ShiftControl Reaffirms Security Commitment with CISA Secure by Design Pledge

What is the Secure by Design Pledge?

The Secure by Design pledge is an initiative spearheaded by the Cybersecurity and Infrastructure Security Agency (CISA). It is a call to action for software companies to prioritize security from the ground up—integrating robust security measures during the design phase, continually monitoring for vulnerabilities, and making proactive improvements. The pledge outlines key principles such as reducing vulnerabilities, eliminating weak points like default passwords, and ensuring that software products are resilient to cyber threats.

For us at ShiftControl, it’s a natural fit that aligns with our core belief: security should be built into the foundation of every product, not added as an afterthought. By signing this pledge, we reaffirm our dedication to creating software that protects users and promotes business productivity, particularly for small and medium-sized companies.

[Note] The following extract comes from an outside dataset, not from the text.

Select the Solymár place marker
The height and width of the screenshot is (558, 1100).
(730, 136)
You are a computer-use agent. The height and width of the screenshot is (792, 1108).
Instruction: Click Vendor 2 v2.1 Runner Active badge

Why ShiftControl Took the Pledge

Security has been part of our DNA for a long time. Both Dan (my co-founder) and I carried strong security principles from our time at ExpressVPN, but for Dan, this dedication stretches even further back to the very beginning of his career. He’s spent years focusing on building secure systems, and this commitment to security has always been central to how we design and build ShiftControl.

We believe security is a basic right, especially for small businesses that are too often left underserved by complex, costly solutions. It’s a natural extension of our mission to help small businesses manage their SaaS tools securely and efficiently.

We chose to join this pledge because it aligns with our core values of transparency, responsibility, and continuous improvement. It also reflects our identity as a company focused on security and productivity. By committing to Secure by Design, we strengthen our role as a trusted partner to businesses, while continuing to embrace a proactive and collaborative approach to cybersecurity that’s already at the heart of how we operate.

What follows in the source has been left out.